Le harcèlement moral peut-il être retenu lorsque l’employeur, sans intention véritable, multiplie les erreurs de gestion au point de dégrader les conditions de travail et l’état de santé de son salarié et d’entraîner la démission équivoque de l’intéressé ? Dans l’affaire jugée par la Cour de cassation le 6 janvier 2011, de nombreuses erreurs de gestion émanant de l’employeur avaient conduit à la notification erronée d’une rupture en période d’essai et à la conclusion d’un second contrat de travail, mentionnant une classification inférieure à la classification initiale.

Ces erreurs de gestion, relatives au contrat de travail du salarié, ont contraint ce dernier à formuler de multiples réclamations et ont entraîné une dégradation de ses conditions de travail et une altération de sa santé, ces agissements répétés ayant fini par pousser le salarié à démissionner.

La Cour de cassation considère que, bien que la bonne foi de l’employeur ne peut être mise en doute, cette considération subjective n’enlève rien aux effets de ces erreurs sur les conditions de travail et la santé mentale du salarié.
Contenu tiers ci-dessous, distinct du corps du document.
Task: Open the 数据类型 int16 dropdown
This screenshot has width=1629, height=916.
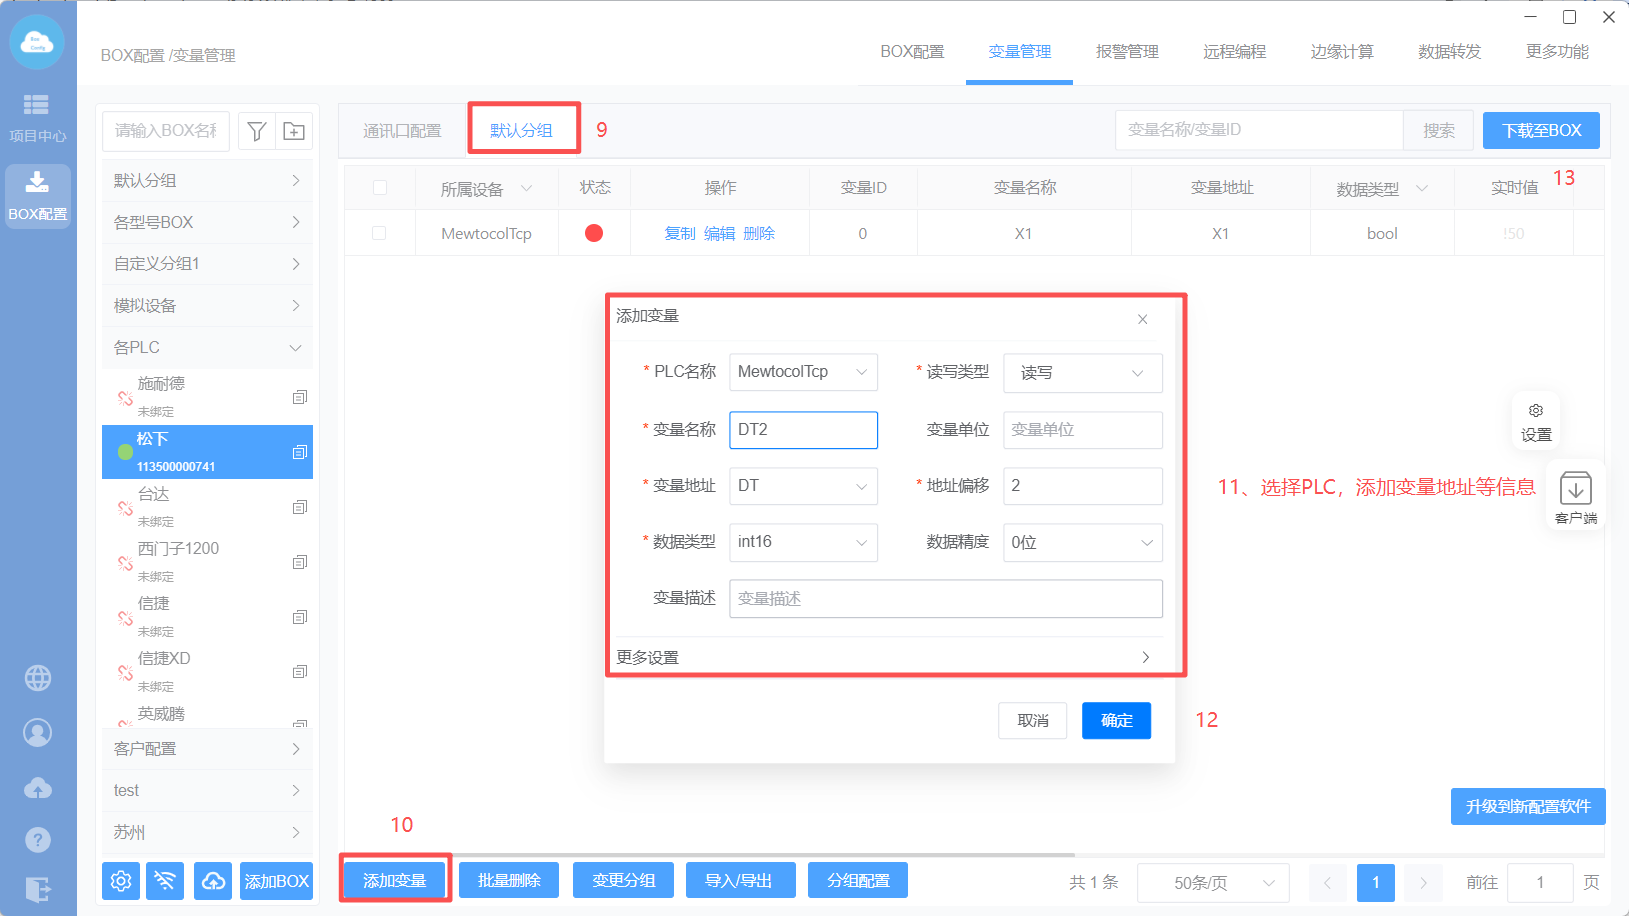Action: pyautogui.click(x=803, y=542)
Elle fait une lecture stricte de l’article L.1152-1 du Code du travail, lequel dispose que « aucun salarié ne doit subir les agissements répétés de harcèlement moral qui ont pour objet ou pour effet une dégradation de ses conditions de travail susceptible de porter atteinte à ses droits et à sa dignité, d’altérer sa santé physique ou mentale et de compromettre son avenir professionnel ».

En l’espèce, les erreurs répétées ont bien eu pour effet une dégradation des conditions de travail et une altération de la santé du salarié. Selon la Cour de cassation, seuls des éléments objectifs étrangers à tout harcèlement auraient pu écarter la qualification de harcèlement moral de ces agissements.

Par ailleurs, il résulte de ces circonstances que la démission du salarié pouvait être considérée comme équivoque. Dès lors, les juges devaient rechercher si le fait que le salarié soit revenu sur sa démission à la suite de manquements imputables à son employeur ne s’analysait pas comme une prise d’acte de rupture produisant les effets d’un licenciement sans cause réelle et sérieuse.

Les conséquences des agissements de l’employeur (éléments objectifs) plus que son intention (élément subjectif) permettent donc au salarié de se prévaloir, à l’encontre de son employeur, d’un harcèlement moral et de la requalification de la démission en prise d’acte de rupture produisant les effets d’un licenciement sans cause réelle et sérieuse.